Here's an example.  Suppose you have a sheet that looks like this:

A
B
1
TypeID
Type Name
219551

Then we can fill in the "Type Name" column with the following formula:
=QUERY( IMPORTRANGE(TABLEREF, "invTypes!A1:C65000"), "select Col3 where Col1 = " & A2 & " limit 1", FALSE)
where "TABLEREF" is a URL referring to the SDE Google Sheet.  The IMPORTRANGE function pulls in the given range from a sheet named "invTypes" (this is a sheet in the workbook of TABLEREF).  The QUERY statement selects the third column of the imported range when the first column matches our type ID.  We're using a very simple query here, but the QUERY function allows many more SQL-like abstractions (like "avg"), you can read all about it here.  One thing the documentation doesn't make explicit is that column names from an imported sheet are always "Col1", "Col2", ..., etc., regardless of how they're actually named in the source sheet.  If you're using QUERY within the same sheet, then you use the regular columns names for the sheet you're querying.

It's important to get the TABLEREF correct, otherwise the import won't work, and it's non-obvious how to get the correct URL here.  The short version is: if you're using a link that has the form: https://drive.google.com/...  then you're doing it wrong.  The URL you want will look something like: https://docs.google.com/spreadsheets/d/...  (this is the form shared at the top of this post).  The easiest way to find this link is to actually open the sheet in Drive.  The correct URL is the link in your browser address bar when you're looking at the actual page.  To make it easier to figure out the correct URL, each of the sheets I exported above installs a menu option which shows the proper URL.  You can access this function by loading the SDE Sheet, then selecting "SDE Tools" → "Get Import URL".

Still confused?  Take a look at this video for a demo using an SDE sheet.

How It's Made


It's a multi-step process to construct the whole sheet, but the process always starts from the SDE export that Steve Ronuken provides here.  Among the many formats provided, Steve provides each table as an excel file.  The TL;DR is that I import all of these individual files as sheets in a giant Google Sheets workbook.  There are a few intermediate steps along the way to deal with various sizing limits.  Here's the process (this is on a Windows machine since I need Excel and VisualBasic for one of the steps):

  1. First, download all the excel files.  I use a simple bash oneliner running in cygwin:

    for i in `curl -s https://www.fuzzwork.co.uk/dump/proteus-1.0-109795/ | egrep -o '[a-zA-Z]+\.xls\.bz2' | sort -u` ; do curl -o ${i} https://www.fuzzwork.co.uk/dump/proteus-1.0-109975/${i} ; done

    The important bit is the path for the release you want to build (in this case, Proteus).  When this step completes, you'll have bzip'd copies of every excel file.  Run "bzip2 -d *.bz2" to uncompress everything.

- **What to work on**:
1. Transcribe the passage on importing SDE tables into Google Sheets, beginning at the words "It's important to" and stopping after "an SDE sheet.".
2. In the passage on importing SDE tables into Google Sheets, what command uncompresses the downloaded excel files?

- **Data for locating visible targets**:
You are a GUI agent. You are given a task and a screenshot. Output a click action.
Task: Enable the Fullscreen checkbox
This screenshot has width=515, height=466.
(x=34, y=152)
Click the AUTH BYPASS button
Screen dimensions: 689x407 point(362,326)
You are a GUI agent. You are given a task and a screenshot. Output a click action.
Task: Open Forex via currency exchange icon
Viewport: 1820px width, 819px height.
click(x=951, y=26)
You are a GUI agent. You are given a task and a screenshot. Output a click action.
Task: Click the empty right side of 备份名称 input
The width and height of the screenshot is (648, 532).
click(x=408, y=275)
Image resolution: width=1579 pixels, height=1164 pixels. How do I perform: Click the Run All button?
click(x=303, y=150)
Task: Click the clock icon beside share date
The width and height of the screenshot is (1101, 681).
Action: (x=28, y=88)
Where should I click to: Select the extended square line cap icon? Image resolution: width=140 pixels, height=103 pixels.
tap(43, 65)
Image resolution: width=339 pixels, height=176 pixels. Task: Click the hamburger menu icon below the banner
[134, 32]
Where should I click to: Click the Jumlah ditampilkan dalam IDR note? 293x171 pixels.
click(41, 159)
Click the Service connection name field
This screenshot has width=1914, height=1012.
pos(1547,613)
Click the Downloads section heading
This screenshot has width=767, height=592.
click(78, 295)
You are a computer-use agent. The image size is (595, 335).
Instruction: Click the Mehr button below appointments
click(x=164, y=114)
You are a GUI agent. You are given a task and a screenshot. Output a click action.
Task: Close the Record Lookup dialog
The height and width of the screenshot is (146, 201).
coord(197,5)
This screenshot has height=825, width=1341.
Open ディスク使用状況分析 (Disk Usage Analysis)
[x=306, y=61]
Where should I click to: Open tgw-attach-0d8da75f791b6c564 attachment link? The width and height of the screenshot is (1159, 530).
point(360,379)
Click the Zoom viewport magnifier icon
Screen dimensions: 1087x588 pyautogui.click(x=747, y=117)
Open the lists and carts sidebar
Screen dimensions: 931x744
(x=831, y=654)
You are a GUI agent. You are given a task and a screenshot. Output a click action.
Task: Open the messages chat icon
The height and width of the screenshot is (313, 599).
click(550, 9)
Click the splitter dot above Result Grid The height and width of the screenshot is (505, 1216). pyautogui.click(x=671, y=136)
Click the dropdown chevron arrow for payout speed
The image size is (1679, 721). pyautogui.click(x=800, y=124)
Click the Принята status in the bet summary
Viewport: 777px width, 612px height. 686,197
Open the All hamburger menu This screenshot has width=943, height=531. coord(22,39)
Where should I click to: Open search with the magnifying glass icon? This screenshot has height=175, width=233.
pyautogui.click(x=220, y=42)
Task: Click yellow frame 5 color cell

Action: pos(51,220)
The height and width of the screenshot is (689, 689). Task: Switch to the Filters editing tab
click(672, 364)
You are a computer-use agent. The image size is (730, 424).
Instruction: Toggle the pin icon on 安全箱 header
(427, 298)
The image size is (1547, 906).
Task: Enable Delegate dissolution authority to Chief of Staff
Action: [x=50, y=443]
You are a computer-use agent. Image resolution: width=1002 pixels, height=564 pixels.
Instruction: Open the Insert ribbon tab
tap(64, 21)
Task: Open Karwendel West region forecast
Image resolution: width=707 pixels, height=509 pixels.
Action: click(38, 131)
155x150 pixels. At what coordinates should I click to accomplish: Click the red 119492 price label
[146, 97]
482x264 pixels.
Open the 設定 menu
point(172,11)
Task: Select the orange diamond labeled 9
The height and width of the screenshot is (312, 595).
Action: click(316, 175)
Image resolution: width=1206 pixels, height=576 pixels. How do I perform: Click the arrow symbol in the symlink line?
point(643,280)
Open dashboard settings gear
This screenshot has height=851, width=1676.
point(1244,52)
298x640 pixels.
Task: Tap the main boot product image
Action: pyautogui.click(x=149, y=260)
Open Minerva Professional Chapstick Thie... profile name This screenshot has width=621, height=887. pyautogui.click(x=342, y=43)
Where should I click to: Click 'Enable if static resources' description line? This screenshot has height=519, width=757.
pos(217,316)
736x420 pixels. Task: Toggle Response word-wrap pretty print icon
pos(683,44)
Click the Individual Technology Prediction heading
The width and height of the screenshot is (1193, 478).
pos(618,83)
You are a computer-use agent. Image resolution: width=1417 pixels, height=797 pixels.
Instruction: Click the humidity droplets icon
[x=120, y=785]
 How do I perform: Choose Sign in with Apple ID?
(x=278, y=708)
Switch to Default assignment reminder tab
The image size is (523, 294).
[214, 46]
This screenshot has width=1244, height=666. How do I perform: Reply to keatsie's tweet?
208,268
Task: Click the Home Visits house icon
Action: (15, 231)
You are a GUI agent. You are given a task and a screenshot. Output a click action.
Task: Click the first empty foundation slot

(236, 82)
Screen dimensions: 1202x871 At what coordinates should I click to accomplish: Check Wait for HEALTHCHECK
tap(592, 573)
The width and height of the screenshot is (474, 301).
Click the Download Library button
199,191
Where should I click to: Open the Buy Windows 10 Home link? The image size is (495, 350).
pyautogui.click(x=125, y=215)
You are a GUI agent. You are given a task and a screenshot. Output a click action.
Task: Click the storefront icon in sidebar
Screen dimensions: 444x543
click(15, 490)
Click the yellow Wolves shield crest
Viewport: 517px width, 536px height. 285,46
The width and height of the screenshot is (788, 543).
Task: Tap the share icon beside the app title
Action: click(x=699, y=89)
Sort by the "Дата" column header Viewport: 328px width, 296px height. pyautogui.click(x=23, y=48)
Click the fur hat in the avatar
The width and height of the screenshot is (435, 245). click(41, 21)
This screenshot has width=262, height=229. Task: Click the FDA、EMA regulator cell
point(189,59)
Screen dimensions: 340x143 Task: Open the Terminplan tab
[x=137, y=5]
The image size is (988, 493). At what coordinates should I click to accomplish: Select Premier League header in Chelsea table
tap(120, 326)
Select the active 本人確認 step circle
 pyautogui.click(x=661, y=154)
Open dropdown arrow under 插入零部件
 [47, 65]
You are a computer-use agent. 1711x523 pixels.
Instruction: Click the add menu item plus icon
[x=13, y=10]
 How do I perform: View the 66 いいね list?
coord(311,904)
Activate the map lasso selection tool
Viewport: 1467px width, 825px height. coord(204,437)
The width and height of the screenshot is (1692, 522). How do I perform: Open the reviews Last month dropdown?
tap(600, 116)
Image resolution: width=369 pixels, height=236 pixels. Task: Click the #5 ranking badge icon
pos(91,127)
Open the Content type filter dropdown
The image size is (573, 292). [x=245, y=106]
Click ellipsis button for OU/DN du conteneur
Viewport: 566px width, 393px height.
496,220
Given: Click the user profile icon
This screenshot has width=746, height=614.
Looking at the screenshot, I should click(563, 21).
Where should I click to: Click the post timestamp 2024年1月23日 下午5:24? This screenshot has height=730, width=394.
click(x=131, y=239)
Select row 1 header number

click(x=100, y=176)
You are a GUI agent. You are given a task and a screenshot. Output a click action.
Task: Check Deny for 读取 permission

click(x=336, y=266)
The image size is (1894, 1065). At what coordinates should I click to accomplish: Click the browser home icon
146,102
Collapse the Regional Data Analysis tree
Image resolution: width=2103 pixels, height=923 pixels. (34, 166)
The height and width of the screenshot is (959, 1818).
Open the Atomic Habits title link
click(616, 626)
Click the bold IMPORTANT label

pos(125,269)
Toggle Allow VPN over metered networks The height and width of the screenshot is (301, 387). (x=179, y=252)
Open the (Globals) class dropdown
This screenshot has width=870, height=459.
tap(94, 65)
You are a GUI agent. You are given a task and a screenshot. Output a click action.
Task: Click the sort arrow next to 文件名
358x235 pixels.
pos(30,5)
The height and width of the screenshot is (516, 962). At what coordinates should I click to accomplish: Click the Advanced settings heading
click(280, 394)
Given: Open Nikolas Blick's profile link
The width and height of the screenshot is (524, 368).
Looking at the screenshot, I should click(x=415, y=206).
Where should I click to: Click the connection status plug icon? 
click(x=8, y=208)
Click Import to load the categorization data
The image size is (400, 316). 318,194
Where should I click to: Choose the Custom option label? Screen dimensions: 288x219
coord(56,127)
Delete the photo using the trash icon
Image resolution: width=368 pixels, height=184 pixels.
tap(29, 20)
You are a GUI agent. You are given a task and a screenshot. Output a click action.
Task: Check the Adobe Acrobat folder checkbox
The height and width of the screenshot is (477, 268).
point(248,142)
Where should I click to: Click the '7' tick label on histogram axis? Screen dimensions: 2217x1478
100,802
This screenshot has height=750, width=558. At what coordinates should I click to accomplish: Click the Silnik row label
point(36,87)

- **Answers below**:
1.
It's important to get the TABLEREF correct, otherwise the import won't work, and it's non-obvious how to get the correct URL here.  The short version is: if you're using a link that has the form: https://drive.google.com/...  then you're doing it wrong.  The URL you want will look something like: https://docs.google.com/spreadsheets/d/...  (this is the form shared at the top of this post).  The easiest way to find this link is to actually open the sheet in Drive.  The correct URL is the link in your browser address bar when you're looking at the actual page.  To make it easier to figure out the correct URL, each of the sheets I exported above installs a menu option which shows the proper URL.  You can access this function by loading the SDE Sheet, then selecting "SDE Tools" → "Get Import URL".

Still confused?  Take a look at this video for a demo using an SDE sheet.

2. bzip2 -d *.bz2